> _WORK REQUEST_:
Go to the line that contains "Viewport: 1024px width, 768px height.", then write out that line and all that follow to the end of the listing, exactly and without pictures.
..........
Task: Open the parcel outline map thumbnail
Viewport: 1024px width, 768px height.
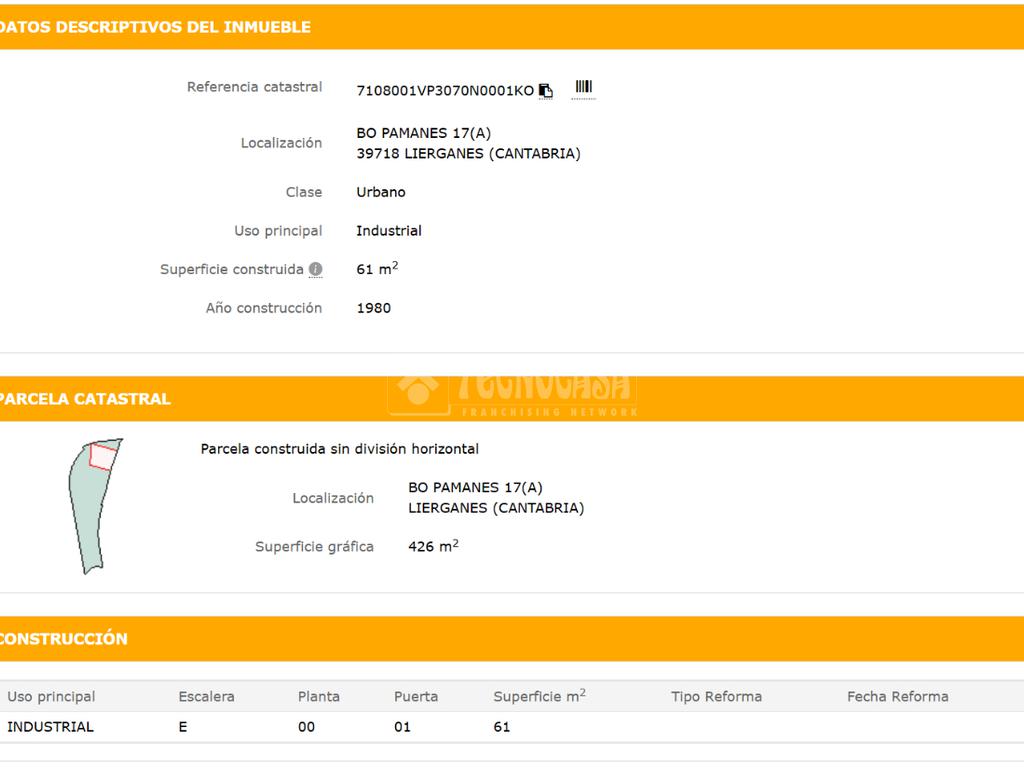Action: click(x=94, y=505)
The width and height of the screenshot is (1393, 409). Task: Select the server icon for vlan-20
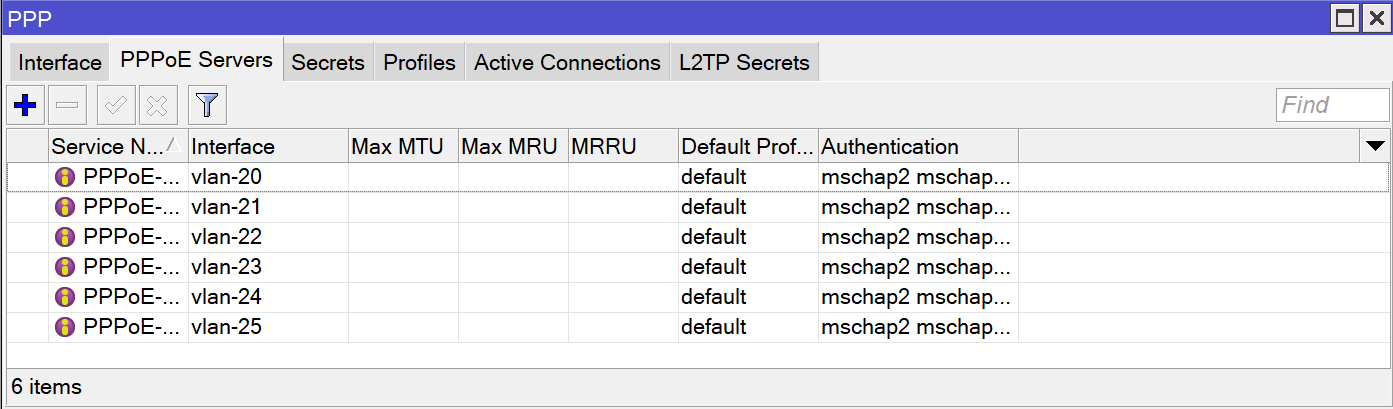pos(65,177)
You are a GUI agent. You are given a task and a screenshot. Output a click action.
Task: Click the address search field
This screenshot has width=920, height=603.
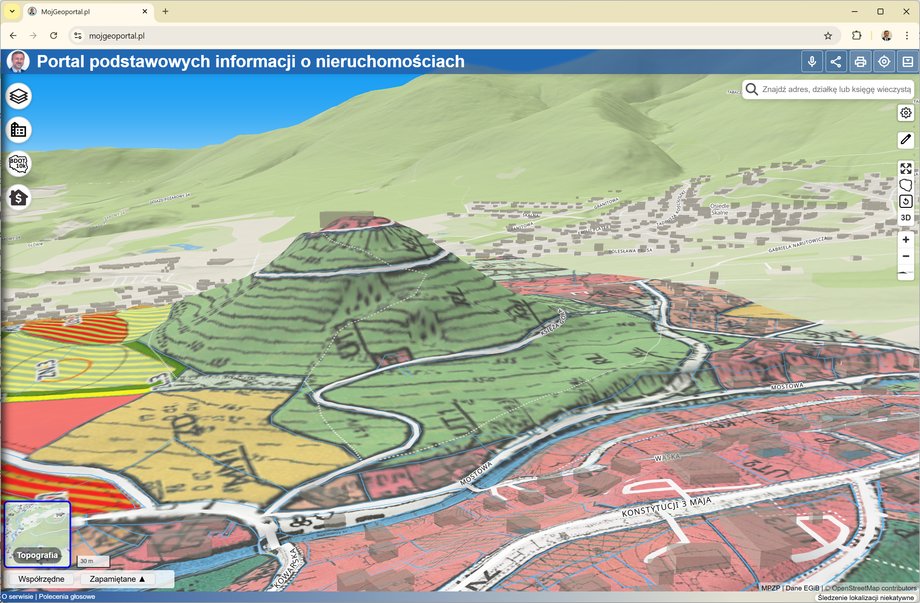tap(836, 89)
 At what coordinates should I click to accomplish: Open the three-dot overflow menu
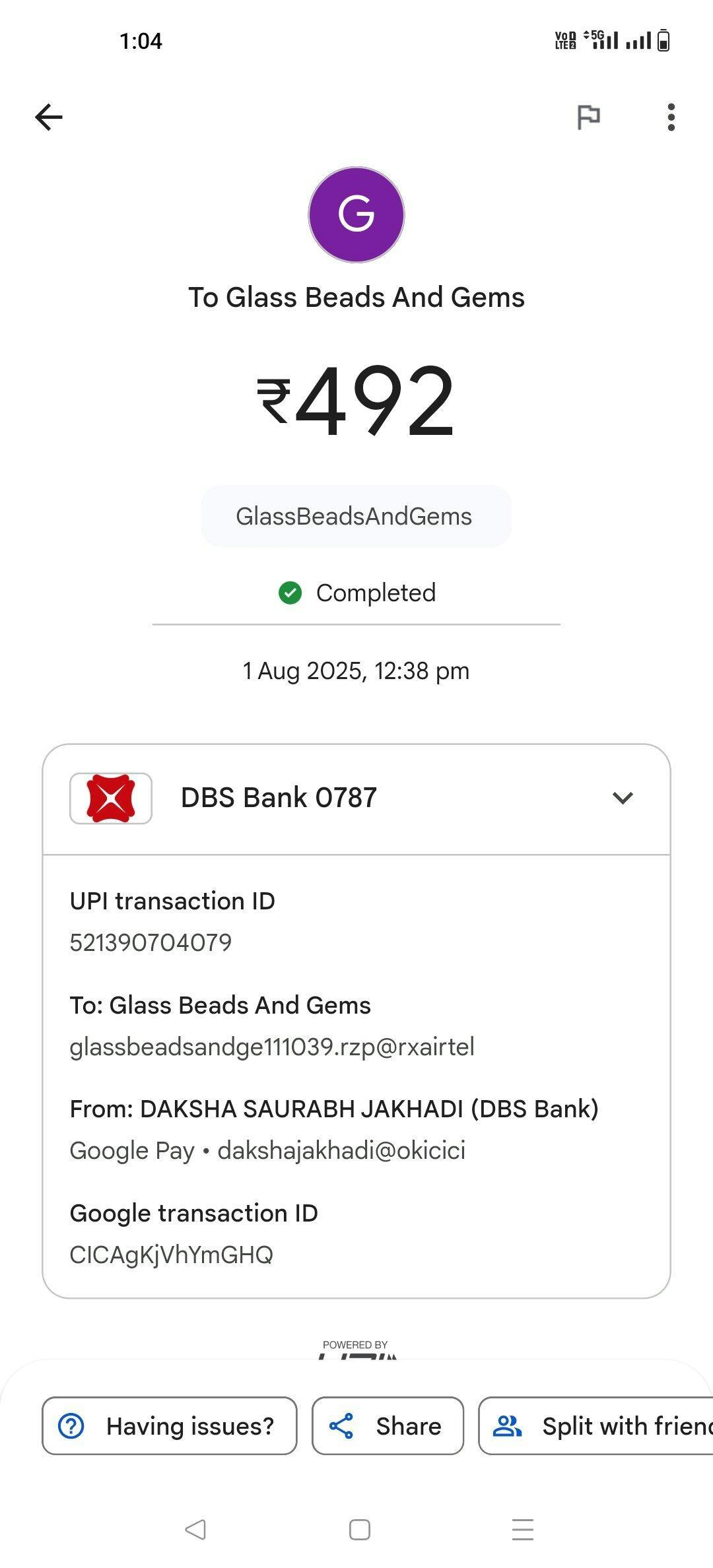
..........
> _TASK ANSWER_:
Viewport: 1024px width, 768px height.
Action: click(x=94, y=505)
The width and height of the screenshot is (1393, 409). Task: Select the server icon for vlan-20
pos(65,177)
You are a GUI agent. You are given a task and a screenshot. Output a click action.
Task: Click the address search field
This screenshot has width=920, height=603.
tap(836, 89)
 At what coordinates should I click to accomplish: Open the three-dot overflow menu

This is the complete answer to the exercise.